# Records for processing:
==============================
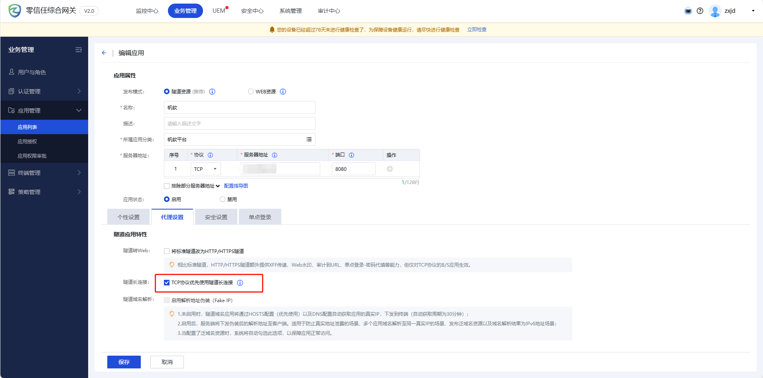Collapse the sidebar using the 业务管理 menu icon
The height and width of the screenshot is (378, 763).
pyautogui.click(x=79, y=49)
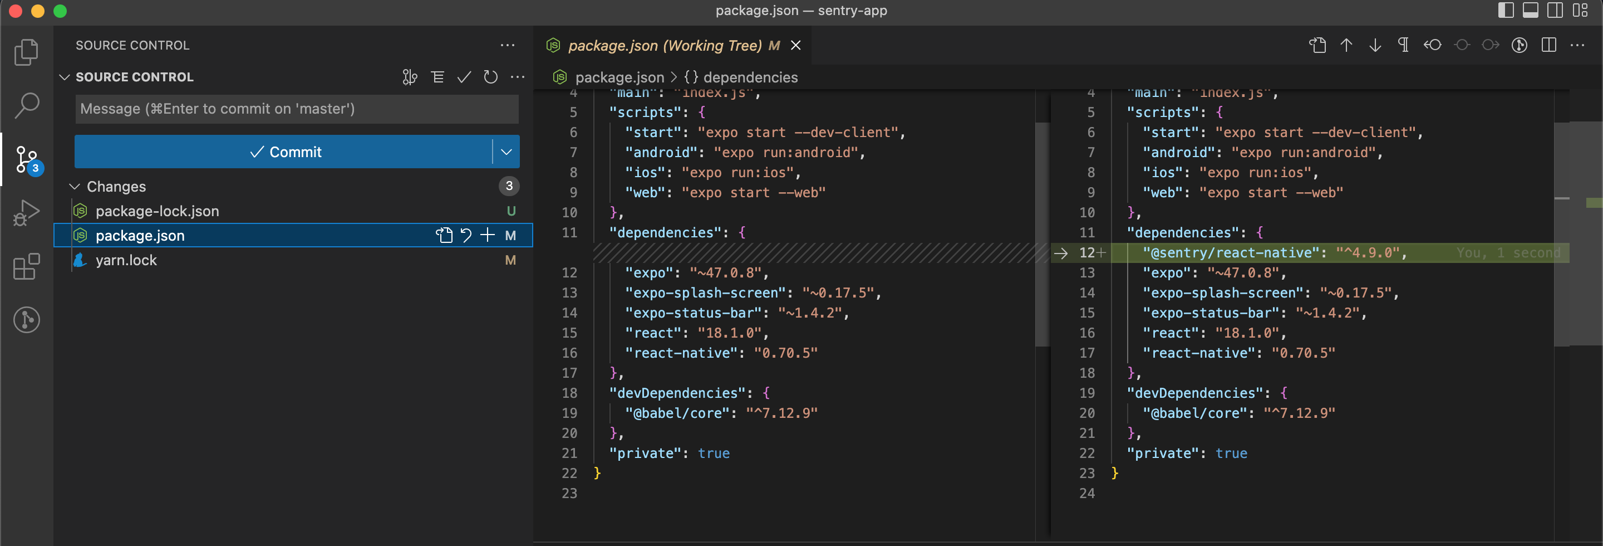Select yarn.lock in the Changes list
1603x546 pixels.
tap(126, 260)
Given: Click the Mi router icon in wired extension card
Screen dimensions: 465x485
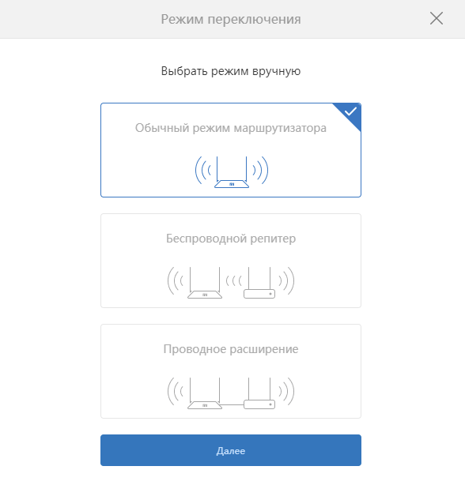Looking at the screenshot, I should click(x=205, y=393).
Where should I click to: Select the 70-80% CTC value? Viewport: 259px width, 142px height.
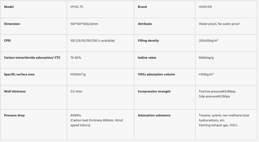[76, 57]
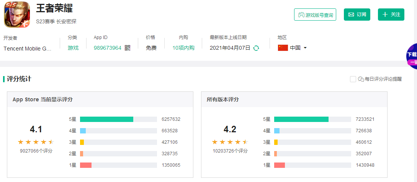Click the 游戏版号查询 button
Viewport: 417px width, 182px height.
315,15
==============================
# Description of the task:
Reproduce, word for word, the lines from the one containing "Given: Click the" to the end of the material, both ends included. No picture is copied.

# Answer to the problem:
Given: Click the Mi router icon in wired extension card
Screen dimensions: 465x485
Looking at the screenshot, I should click(x=205, y=393).
Where should I click to: Select the 70-80% CTC value? Viewport: 259px width, 142px height.
[76, 57]
Click the 游戏版号查询 button
Viewport: 417px width, 182px height.
315,15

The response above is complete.